The Sable City is a fun and refreshing D&D epic fantasy romp set in the 14th century. There’s muskets and magic, and dwarves and samurai. Blood gets spilt along the way due to encounters with nefarious demon hordes and such, but a wry sense of humour is maintained throughout the book.

The book grabbed my attention from the first page and I found it hard to put down, which is a bit of a problem considering its epic word count of 183,000. Hence, be warned. It first starts as a quest for two, then a diverse cast of characters are introduced; their paths get tangled and it builds up to a fun dungeon-crawl and boss fight. I’d like to talk about some of the twists and surprises, but I won’t spoil the fun for you.

While the characters don’t deviate from the common fantasy types (kleptomaniac rogue, gruff dwarf, snarky mage, antisocial melee guy, female healer, … even the novel samurai isn’t characterized beyond stoic), they’re very likeable, lively, and sympathetic. I cared about them as real individuals and desired to see their stories through. There aren’t any faux action or TSTL heroines here as Tilda and the other women are skilled and resourceful. There’s plenty of moxie and quipping to go around.

McNally develops a rich and detailed world full of history. It pays greater attention to resource wars, changing boundaries, and taxes than other stories with this fantasy setting. It’s a world where an accursed city of doom opens up… and the first thing that happens is that hobgoblins levy taxes on any treasure carried out. It’s dungeons and business.

One of The Sable City’s greatest strengths is its energetic tone and sense of humour. The characters have their troubles and despair, so while it has its poignant moments, it never gets too serious for its own good. It plays with some fantasy tropes while keeping the reader immersed in the story, and it strikes this balance masterfully.

The book’s weakness lies in the “building” of world-building. The first fifth is difficult to read because of the massive infodumping about the world. It made me feel like I was reading a game world wiki than a novel, but once you’re past the infodumping, it’s smooth sailing and turns out to be a really fun read. I think it could still benefit from more editing to fix excessive exposition and some awkward early scenes–but the way it is now, it’s still a great 4 star book.

There are a few anachronistic phrases (like “teamster”) and moments where I felt like I was playing an RPG instead of reading a novel. Its preoccupation with equipment and armour can only be described as obsessive, a mage attempts to cast Know History, and the party has a penchant for climbing up towers full of mooks just because the towers are there. But the quirks work well with the tone and story, so I just find them charming.

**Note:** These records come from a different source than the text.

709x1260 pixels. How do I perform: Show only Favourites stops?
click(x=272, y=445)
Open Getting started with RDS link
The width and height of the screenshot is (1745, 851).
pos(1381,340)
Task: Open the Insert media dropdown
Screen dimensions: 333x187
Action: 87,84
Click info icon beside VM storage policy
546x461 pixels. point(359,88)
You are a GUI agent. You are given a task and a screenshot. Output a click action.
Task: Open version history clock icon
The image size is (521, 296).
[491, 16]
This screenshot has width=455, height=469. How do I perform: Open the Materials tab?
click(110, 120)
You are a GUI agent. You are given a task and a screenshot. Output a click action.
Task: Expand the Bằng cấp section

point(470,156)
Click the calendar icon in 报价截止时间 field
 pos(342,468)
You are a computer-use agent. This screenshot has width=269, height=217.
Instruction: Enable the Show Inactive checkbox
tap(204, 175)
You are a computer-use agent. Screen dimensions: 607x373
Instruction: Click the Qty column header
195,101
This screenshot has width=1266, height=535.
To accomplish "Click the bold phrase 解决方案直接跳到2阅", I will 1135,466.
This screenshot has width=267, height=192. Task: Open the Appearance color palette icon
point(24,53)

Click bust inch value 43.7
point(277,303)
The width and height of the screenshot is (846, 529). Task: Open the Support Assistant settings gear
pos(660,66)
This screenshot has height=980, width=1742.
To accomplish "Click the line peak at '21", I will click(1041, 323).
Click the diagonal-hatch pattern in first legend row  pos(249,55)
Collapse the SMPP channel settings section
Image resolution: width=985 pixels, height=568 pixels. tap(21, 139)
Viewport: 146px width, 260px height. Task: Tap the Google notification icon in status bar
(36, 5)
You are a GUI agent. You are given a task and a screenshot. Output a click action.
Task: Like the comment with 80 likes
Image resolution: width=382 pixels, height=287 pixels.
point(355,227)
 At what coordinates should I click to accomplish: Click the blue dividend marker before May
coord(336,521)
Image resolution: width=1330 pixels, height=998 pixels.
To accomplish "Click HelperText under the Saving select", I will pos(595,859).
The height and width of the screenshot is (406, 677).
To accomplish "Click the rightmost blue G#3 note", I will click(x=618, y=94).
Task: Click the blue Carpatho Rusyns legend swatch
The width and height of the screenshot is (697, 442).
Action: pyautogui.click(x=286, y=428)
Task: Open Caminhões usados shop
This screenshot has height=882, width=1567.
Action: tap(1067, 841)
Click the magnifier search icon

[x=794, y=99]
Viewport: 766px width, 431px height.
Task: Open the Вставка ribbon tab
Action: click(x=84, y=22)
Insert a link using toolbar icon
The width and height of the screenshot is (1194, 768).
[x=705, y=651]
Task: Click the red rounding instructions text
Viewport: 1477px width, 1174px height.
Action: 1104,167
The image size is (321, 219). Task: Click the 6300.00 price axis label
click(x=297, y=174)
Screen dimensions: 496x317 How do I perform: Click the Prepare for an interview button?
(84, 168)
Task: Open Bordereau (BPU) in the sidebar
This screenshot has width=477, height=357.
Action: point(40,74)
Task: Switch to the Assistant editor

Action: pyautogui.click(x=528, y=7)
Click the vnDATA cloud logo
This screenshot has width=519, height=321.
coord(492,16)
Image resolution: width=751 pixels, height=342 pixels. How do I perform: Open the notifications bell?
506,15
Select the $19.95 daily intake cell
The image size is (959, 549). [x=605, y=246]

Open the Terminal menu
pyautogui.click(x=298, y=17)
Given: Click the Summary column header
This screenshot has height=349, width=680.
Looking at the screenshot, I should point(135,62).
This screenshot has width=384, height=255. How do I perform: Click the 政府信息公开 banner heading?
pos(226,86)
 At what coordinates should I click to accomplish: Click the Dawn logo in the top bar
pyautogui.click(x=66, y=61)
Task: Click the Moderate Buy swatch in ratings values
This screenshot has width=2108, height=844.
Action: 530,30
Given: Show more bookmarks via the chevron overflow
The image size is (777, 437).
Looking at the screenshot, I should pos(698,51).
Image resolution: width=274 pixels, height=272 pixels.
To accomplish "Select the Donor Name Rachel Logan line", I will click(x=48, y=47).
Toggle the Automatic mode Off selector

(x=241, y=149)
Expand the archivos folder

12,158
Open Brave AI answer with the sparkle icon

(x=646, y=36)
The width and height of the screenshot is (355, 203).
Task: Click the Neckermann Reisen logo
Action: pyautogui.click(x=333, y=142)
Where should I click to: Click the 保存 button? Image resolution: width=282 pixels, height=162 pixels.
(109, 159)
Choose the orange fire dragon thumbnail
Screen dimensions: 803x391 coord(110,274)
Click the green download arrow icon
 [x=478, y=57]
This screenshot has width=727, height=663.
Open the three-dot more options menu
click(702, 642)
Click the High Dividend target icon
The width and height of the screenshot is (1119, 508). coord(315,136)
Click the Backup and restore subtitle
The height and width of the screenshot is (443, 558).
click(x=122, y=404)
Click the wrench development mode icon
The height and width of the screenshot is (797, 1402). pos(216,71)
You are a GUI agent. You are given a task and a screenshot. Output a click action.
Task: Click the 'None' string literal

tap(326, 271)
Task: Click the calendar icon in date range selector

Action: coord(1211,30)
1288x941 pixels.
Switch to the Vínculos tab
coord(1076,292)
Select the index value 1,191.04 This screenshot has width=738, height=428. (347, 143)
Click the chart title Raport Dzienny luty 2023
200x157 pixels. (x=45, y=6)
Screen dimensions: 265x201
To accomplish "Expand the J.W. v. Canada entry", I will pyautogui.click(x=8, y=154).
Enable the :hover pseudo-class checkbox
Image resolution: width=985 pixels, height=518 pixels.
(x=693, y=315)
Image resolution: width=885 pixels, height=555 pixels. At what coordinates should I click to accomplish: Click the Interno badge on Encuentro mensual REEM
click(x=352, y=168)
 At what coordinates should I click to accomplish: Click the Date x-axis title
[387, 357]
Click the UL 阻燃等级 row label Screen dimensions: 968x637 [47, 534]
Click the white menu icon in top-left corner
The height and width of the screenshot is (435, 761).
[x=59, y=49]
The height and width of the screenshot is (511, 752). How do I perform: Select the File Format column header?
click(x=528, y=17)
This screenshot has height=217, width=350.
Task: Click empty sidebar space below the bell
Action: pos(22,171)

Due to the beginning 20% of ridiculous infodumping, I advice readers approach to that section with some blinders on if you’re overwhelmed by the details. Once you’re past that, it greatly improves and reveals itself as a rewarding and fun dungeons & dragons romp. I highly recommend The Sable City if you’re looking for an entertaining epic fantasy adventure.

Note: a free review copy was provided by the author.